Smart/Adaptive Cross-Colorspace Swatches
It's industry standard to define brand colors in more than one colorspace. Usually you have at least PMS, CMYK and RGB definitions of each brand color you're deploying.
I'd love it if Illustrator (or the whole CC suite, as a matter of fact) would help this routine, like this:
Let's have a new swatch type: Cross-Colorspace Swatch. This special swatch type would enable the designer to define variations of the color in any/all color spaces, inside that one swatch definition.
Instead of defining say three different swatches, you would define one, saying: "This is Brand color 1. In cmyk colorspace it's C50M0..., in rgb colorspace it's R0G120.., it's Pantone code is PMS 20..."
This way, when you change your document's color space or paste into a document in another colorspace, for example, the Cross-Colorspace Swatch would automatically check if it has a definition ready for the target space, and override whatever default conversion rules with that definition.
For situations where it's not obvious which definition to use (for example whether you want to use the PMS or CMYK definition when your document is in CMYK mode) you would be able to force the swatch to use the version you want (say, PMS).
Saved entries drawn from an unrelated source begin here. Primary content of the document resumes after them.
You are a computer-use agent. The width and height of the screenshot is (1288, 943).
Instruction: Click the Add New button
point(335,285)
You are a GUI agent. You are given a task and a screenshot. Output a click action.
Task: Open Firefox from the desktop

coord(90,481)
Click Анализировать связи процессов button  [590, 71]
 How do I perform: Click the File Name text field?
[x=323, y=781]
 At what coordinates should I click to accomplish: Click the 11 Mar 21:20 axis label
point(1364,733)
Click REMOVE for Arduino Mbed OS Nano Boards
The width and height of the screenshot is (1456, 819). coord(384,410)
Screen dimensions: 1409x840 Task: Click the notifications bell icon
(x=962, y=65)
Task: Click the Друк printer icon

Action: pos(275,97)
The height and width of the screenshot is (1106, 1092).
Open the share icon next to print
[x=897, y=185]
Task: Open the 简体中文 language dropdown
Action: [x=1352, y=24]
Further uses would include automations for creating captioned samples of the color in each colorspace, to help in creating brand books and such, for example.
-
If you have converted a document from RGB to CMYK or vise versa, there is a way to modify the black Ai assigns when you hit D — since it is bound to the [Default Graphic Style] in Graphic Styles panel.
1. Create a rectangle
2. Hit D
3. Change the stroke of the stroke for this rectangle to the proper black you need (puro RGB 0-0-0 or CMYK 0-0-0-100, depending on your goal)
4. Open Graphics Styles panel
5. Drag this rectangle with Opt/Alt held over the [Default Graphic Style] item (usually it’s the very first one)
Done, your default black is now the one you defined.
You’d still have to modify the swatch.
Definitely Illustrator could have automated it and give users a choice to change these when they change the color mode of the document... but at least we can control it. -
Chase Hasper commented
You make a good point Egor. Considering that the color ends up relying on the printers, it could be difficult.
Although, it could rely on the document’s color mode? Such as, if the document is in CMYK the CMYK values are what would be printed and if it’s in RGB, the RGB values are what would be printed. Illustrator could output the right values for the swatch based on the document. -
Basically you want swatches that ignore profiling. This can be very tough to deal with for those who print, especially if done wrong. But I like the idea.
-
Emile commented
I just had this idea for myself, and glad to see other people feel the same. It would be great if it works across libraries too.
I'd at least like to assign RGB and CMYK values to 1 swatch so the switch between is optimised to my selection. No one wants small fractions of colour in their cmyk.
-
Stéphane Baril commented
For the record, I'm not a dev or a product manager (so no power on this) but I'm trying to push this idea since few years.
So I'd like more votes to help promoting this idea :) -
Chase Hasper commented
Smart colors would allow a user to apply different numerical values to a color within their Swatches, and lock them across color profiles. This would differ from the current standards by allowing users to preselect the different values for each color profile and lock them in, ensuring better consistency throughout materials.
For example, if the document is in CMYK, the color will adapt the the CMYK values applied and locked to the color. When dragged into a new project set up in RGB, the color would adapt to the assigned RBG values. This would also allow the opportunity to link a Pantone swatch with a selected CMYK value, rather than using default values for the color chosen.